On the other hand, I will acknowledge that in much the same way that any of us meet people in life who become our friends, every once in a while, you meet a patient, and you get to know them even better.
But as part of being a partner, you have to think about what makes a good partner. And so I think what makes a good partner is communicating clearly, listening, responding, respecting.
But I also think we have to keep in mind when we talk about these partnerships, is that the playing field sometimes doesn’t feel even for the patient. The patient sometimes feels like he or she doesn’t want to take too much of the doctor’s time. They don’t want to make the doctor upset.
And I think that perhaps patients should worry a little bit less about that, and should feel pretty free to say what’s on their mind and express their concerns, and not keep information from the doctor or the nurse that could be helpful in developing the partnership.
So I would really hope that patients, in general, won’t be scared to tell their doctors almost anything. I think that fear comes from many different sources.
I think sometimes, patients are just worried that they’re going to take too much of their doctor’s time, and that if they have something that they want to talk about, like the pain they’re having, that that’s going to deprive them of time that should be spent talking about the cancer treatment that they’re receiving.
And from my standpoint, that’s really too bad. Because you want a patient to tell you about the pain or the other symptoms that they’re having.
I think also, though, there are patients who are worried about being judged by their doctors, being criticized by their doctors, seeming uncooperative to their doctors.

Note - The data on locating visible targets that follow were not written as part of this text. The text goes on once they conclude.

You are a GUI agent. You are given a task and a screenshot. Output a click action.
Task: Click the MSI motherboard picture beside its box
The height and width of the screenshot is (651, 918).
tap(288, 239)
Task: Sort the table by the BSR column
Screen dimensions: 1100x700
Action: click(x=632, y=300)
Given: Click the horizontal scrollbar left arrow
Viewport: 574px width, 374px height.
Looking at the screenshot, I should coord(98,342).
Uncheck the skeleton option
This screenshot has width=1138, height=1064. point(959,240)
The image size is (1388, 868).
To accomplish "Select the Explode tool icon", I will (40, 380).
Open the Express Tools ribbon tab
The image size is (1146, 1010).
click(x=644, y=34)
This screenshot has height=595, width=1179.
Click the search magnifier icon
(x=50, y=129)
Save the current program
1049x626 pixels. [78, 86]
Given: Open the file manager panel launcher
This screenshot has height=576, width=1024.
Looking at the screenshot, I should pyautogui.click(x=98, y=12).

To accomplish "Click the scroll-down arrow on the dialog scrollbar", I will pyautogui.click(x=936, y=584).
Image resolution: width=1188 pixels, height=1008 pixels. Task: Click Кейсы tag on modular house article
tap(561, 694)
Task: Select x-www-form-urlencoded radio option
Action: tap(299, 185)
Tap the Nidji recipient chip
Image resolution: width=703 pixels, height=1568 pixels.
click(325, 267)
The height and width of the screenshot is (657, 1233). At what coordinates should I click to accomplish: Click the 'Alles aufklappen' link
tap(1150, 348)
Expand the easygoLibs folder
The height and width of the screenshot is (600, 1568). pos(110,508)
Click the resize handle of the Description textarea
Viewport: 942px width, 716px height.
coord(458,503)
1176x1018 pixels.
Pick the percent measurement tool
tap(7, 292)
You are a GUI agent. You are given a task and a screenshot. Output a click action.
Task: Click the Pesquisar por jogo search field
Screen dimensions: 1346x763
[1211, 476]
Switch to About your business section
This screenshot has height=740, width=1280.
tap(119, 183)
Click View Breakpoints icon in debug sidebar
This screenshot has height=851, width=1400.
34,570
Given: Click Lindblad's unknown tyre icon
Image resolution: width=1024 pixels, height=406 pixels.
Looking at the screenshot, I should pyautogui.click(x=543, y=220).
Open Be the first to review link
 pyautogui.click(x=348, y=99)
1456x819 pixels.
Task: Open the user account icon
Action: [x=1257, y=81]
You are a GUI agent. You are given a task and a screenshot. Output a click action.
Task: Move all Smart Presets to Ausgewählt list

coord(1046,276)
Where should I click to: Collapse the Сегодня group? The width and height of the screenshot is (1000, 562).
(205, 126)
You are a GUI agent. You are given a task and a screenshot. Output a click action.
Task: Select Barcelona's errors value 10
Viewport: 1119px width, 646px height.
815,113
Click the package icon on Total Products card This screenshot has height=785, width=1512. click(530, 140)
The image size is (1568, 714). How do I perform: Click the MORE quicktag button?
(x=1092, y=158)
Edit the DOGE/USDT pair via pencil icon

And from my standpoint, that also is too bad. And you want to have a trusting relationship.
And ideally, the doctor shouldn’t be sending messages that they’re going to get angry, based on something that the patient says. And in truth, I don’t think most doctors are.
I’ll also say that I think cancer doctors are a special breed. I think that most people go into oncology because they care about cancer. They’ve often had some personal or family experience with cancer. And they go into it because it’s a mission that they feel that they want to fulfill.
And so I think maybe cancer doctors, more than almost anyone else, are ones that patients shouldn’t feel very frightened of, and they’re really there to try to help the patient.